U.N. chief invokes Shimla Agreement, calls for ‘maximum restraint’ on Kashmirtext_fields
United Nations: U.N. chief Antonio Guterres on August 9 urged India and Pakistan to exercise “maximum restraint” and refrain from taking steps that could affect the status of Jammu and Kashmir, as he highlighted the Shimla Agreement which rejects any third-party mediation on the issue.
The Secretary-General’s remarks came after India on August 5 revoked Article 370 to withdraw the special status to Jammu and Kashmir and bifurcated the state into two Union Territories — Jammu and Kashmir and Ladakh.
Pakistan termed the Indian action as “unilateral and illegal”, and said it will take the matter to the U.N. Security Council.
“The Secretary-General has been following the situation in Jammu and Kashmir with concern and makes an appeal for maximum restraint,” Guterres’ spokesman Stephane Dujarric said here.
Mr. Dujarric specifically said that the Secretary-General “also recalls the 1972 Agreement on bilateral relations between India and Pakistan, also known as the Shimla Agreement, which states that the final status of Jammu and Kashmir is to be settled by peaceful means” in accordance with the Charter of the United Nations.
The Secretary General did not offer his good offices nor did he make any offer to mediate between India and Pakistan on Kashmir.
Instead, he referred to the Shimla Agreement, which is a bilateral agreement between India and Pakistan and rejects any third-party mediation in the issue.
Mr.
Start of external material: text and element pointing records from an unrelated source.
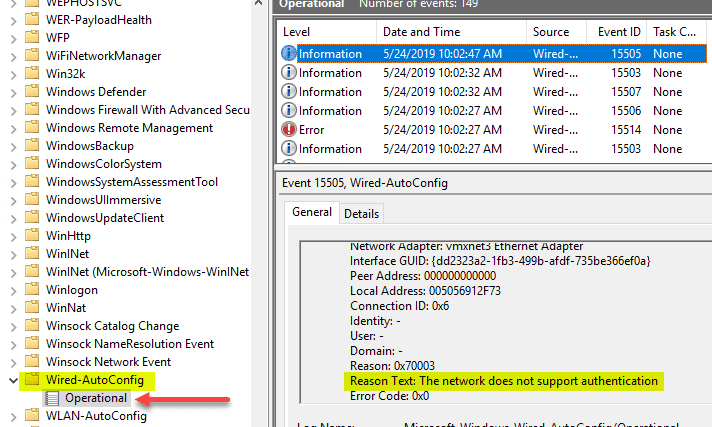Expand the WLAN-AutoConfig tree node

point(12,416)
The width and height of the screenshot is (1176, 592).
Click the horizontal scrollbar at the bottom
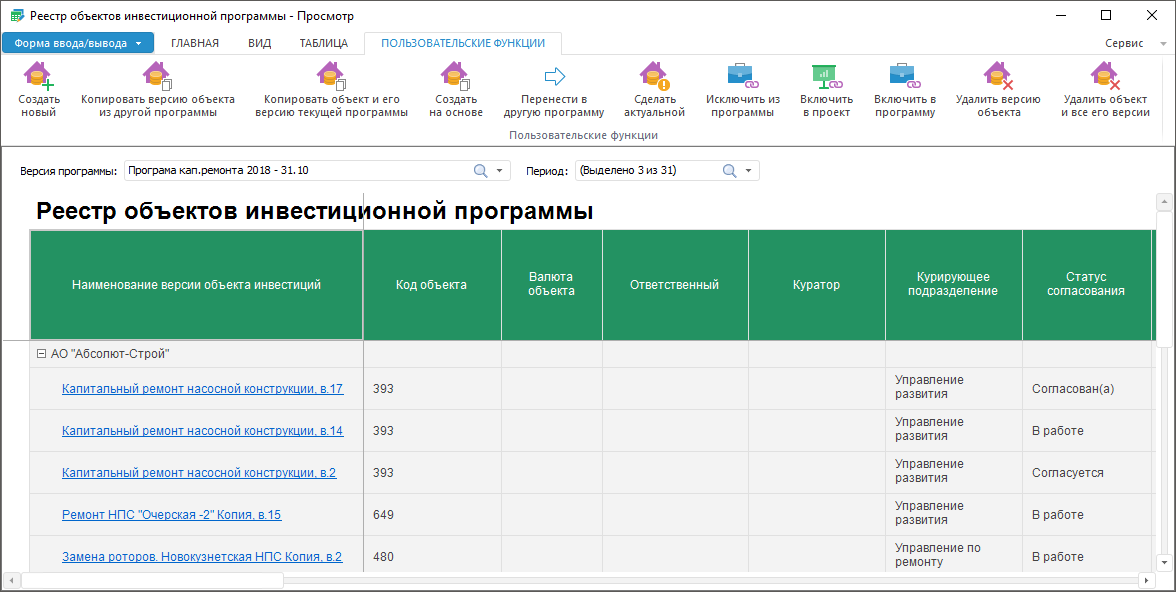(x=580, y=580)
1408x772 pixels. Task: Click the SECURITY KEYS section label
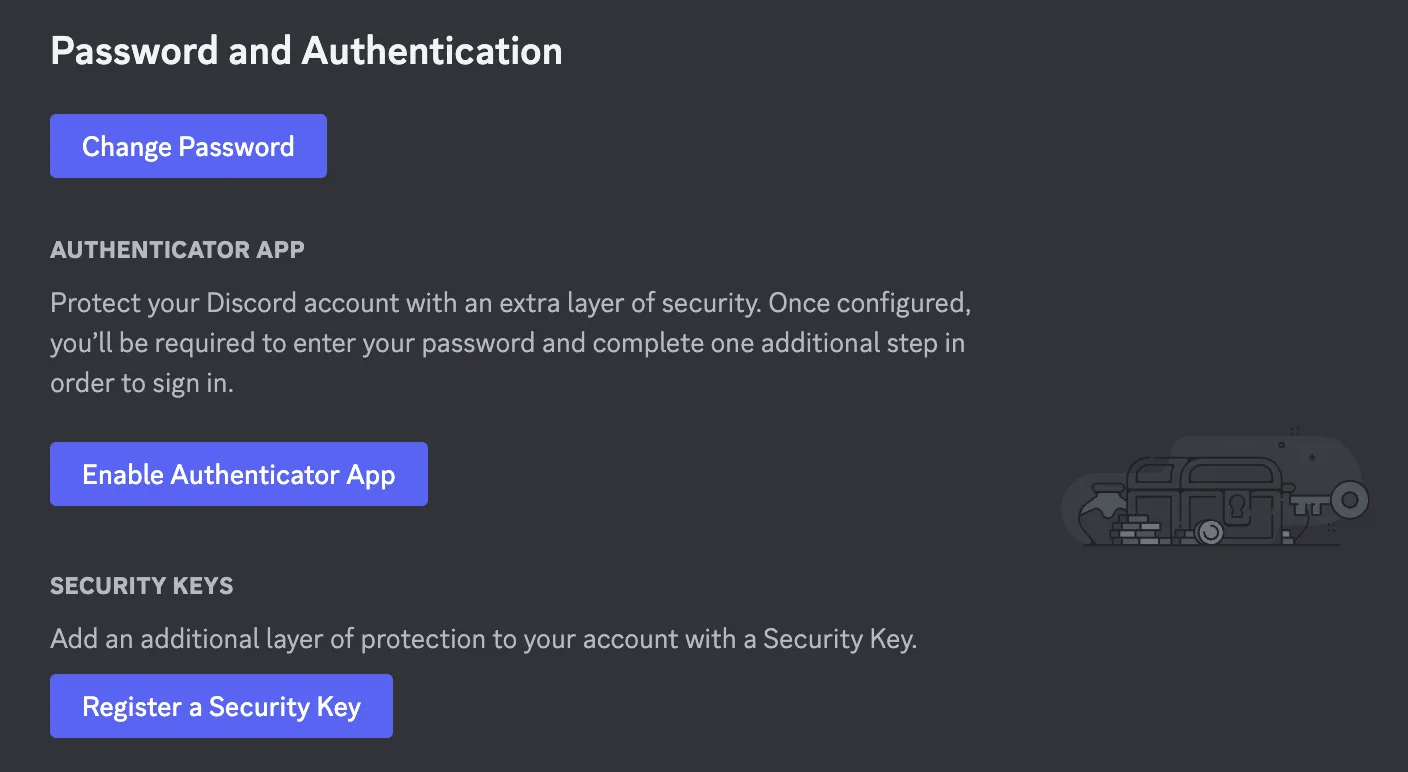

Guterres also called “on all parties to refrain from taking steps” that could affect the status of Jammu and Kashmir.
He said the position of the United Nations on the region was governed by the Charter of the United Nations and is applicable to Security Council resolutions.
When asked to be more specific about reference to the UNSC resolutions on Kashmir in the statement, Mr. Dujarric said “I’m not going to go into any more specifics of the statement which also refers to our concern” about reports of restrictions in Kashmir in India.
“So I’ll refer you to the statement,” he said.
Mr. Dujarric reiterated that Guterres and the U.N. Secretariat were following the situation “very closely“.
He said there had been contacts from the U.N. Secretariat both with the Indian and Pakistani authorities and with the Permanent Missions of India and Pakistan.
He said there is no plan for the Secretary-General to brief the Security Council on Kashmir.
Reacting to India’s move, Pakistan expelled the Indian envoy and downgraded its diplomatic ties with New Delhi.
India has said that Jammu and Kashmir is an integral part of India and the issue was strictly internal to the country.